The user directed a full sweep: enumerate every entry in feature_extractor_list[], invoke it on the Netflix golden 576x324 fixture across all available backends (CPU, SYCL, CUDA, Vulkan, HIP), compare pooled means and per-frame values at full IEEE-754 precision (--precision max), and report any divergence at or beyond the ADR-0214 places=4 bar.

Decision

Run the full parity matrix in the vmaf-dev-mcp container on 2026-05-18 and publish results as Research-0550. The audit uses --precision max (IEEE-754 %.17g) to avoid the 6-decimal-place JSON format floor masking sub-1e-5 deltas. Backend isolation is achieved with --no_sycl, --no_cuda, --no_vulkan flags in turn. HIP is probed but limited to scaffold/ENOSYS (no discrete AMD GPU on the audit host).

Alternatives considered

Option Pros Cons Why not chosen
Extend existing lavapipe gate (ADM+VIF+motion only) Already automated, zero new code Covers only 3 of 18 extractors; new extractors remain unaudited indefinitely Does not fulfil the "every registered extractor" requirement
Per-PR cross-backend matrix in CI Catches regressions immediately Requires lavapipe + CUDA + SYCL runners simultaneously; expensive; gate time >5 min Deferred; this audit is a one-shot snapshot to establish the baseline
ULP comparison (integer representation) Finest-grained metric Requires source-level instrumentation; pooled JSON is the only output surface --precision max gives full double precision without instrumentation

Consequences

  • Positive: Establishes a clean all-exact baseline for all 18 CPU extractors across SYCL, CUDA, and Vulkan as of commit e5d26e238 (2026-05-18). No P0 or P1 findings. The ADR-0214 places=4 gate is satisfied by a margin of several orders of magnitude (exact bit-for-bit agreement) for every tested extractor. The earlier 3.1e-5 ADM-scale1 delta documented in metrics-backends-matrix.md is no longer observed — it was eliminated by the ADR-0178 + ADR-0545 kernel hardening and registry dedup waves.
  • Negative: HIP parity is still unmeasured (no discrete AMD GPU). Requires a follow-up on a gfx1100/gfx1030 host.
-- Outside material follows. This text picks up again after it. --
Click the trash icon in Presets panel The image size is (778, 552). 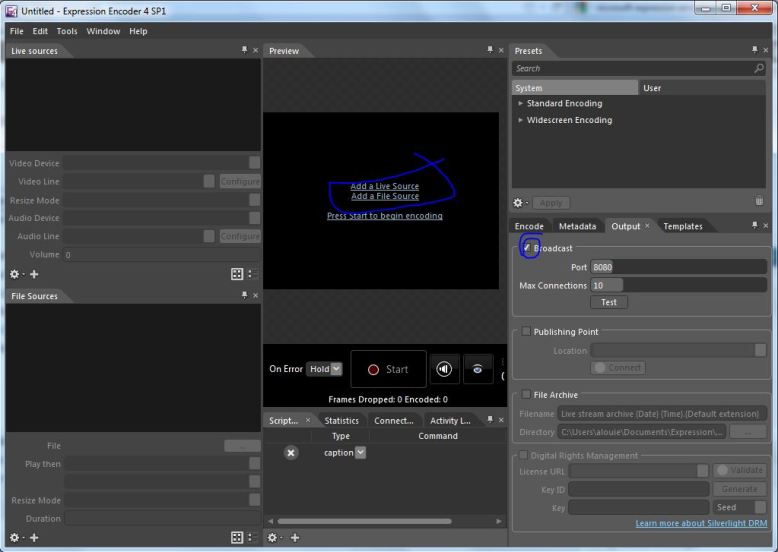click(759, 202)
The ADR-0551 audit confirmed real HSACO kernels exist for all 18 HIP extractors; parity numbers are pending.
  • Neutral: speed_chroma, speed_temporal, and integer ssim (vmaf_fex_ssim) have no GPU twins — this is an intentional design choice, documented here as a registration coherence note (not a bug).

References

  • Research digest: Research-0550
  • ADR-0214 (cross-backend parity gate, places=4 requirement)
  • ADR-0176/0177/0178 (Vulkan VIF/motion/ADM gate, original scope)
  • ADR-0545 (registry dedup pass — removed 67→18 Vulkan entries, SYCL twin dedup)
  • ADR-0533 (HIP extractor sweep registration)
  • ADR-0551 (HIP extractor audit — confirmed all 18 have real HSACO kernels)
  • req: The user directed the full systematic sweep in the session briefing of 2026-05-18.